• _Task brief_
Write out the lines below word for word, starting with the line that contains "Go to Orders and Checkout Setting" and ending with the final line.

________________

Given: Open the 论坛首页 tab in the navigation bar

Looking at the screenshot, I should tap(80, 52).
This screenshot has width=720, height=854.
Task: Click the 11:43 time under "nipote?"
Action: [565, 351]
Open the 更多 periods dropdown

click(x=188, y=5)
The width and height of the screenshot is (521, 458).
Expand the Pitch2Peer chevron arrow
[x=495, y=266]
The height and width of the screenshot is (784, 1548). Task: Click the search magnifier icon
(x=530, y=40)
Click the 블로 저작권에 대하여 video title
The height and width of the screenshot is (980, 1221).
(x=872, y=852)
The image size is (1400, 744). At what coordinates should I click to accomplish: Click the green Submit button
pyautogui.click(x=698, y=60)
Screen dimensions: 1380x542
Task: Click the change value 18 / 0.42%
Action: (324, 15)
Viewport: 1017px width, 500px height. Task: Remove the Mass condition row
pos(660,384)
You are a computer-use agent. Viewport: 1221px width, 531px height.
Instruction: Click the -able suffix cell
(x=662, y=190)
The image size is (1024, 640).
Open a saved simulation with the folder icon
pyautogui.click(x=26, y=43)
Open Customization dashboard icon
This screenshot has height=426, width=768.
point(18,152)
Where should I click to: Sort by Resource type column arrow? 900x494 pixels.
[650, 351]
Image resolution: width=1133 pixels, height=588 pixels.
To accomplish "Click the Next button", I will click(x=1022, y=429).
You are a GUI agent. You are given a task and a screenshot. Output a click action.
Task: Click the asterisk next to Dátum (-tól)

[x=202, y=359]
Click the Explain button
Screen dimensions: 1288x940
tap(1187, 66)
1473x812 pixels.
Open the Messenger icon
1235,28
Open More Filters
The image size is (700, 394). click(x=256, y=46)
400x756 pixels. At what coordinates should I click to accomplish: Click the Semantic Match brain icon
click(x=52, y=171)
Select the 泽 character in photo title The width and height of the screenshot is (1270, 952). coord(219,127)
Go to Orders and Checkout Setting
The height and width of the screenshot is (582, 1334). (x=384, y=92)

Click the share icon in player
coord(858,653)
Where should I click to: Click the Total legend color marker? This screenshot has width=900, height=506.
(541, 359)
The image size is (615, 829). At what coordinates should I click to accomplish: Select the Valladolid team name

________________

• _Solution below_
Go to Orders and Checkout Setting
The height and width of the screenshot is (582, 1334). (x=384, y=92)

Click the share icon in player
coord(858,653)
Where should I click to: Click the Total legend color marker? This screenshot has width=900, height=506.
(541, 359)
The image size is (615, 829). At what coordinates should I click to accomplish: Select the Valladolid team name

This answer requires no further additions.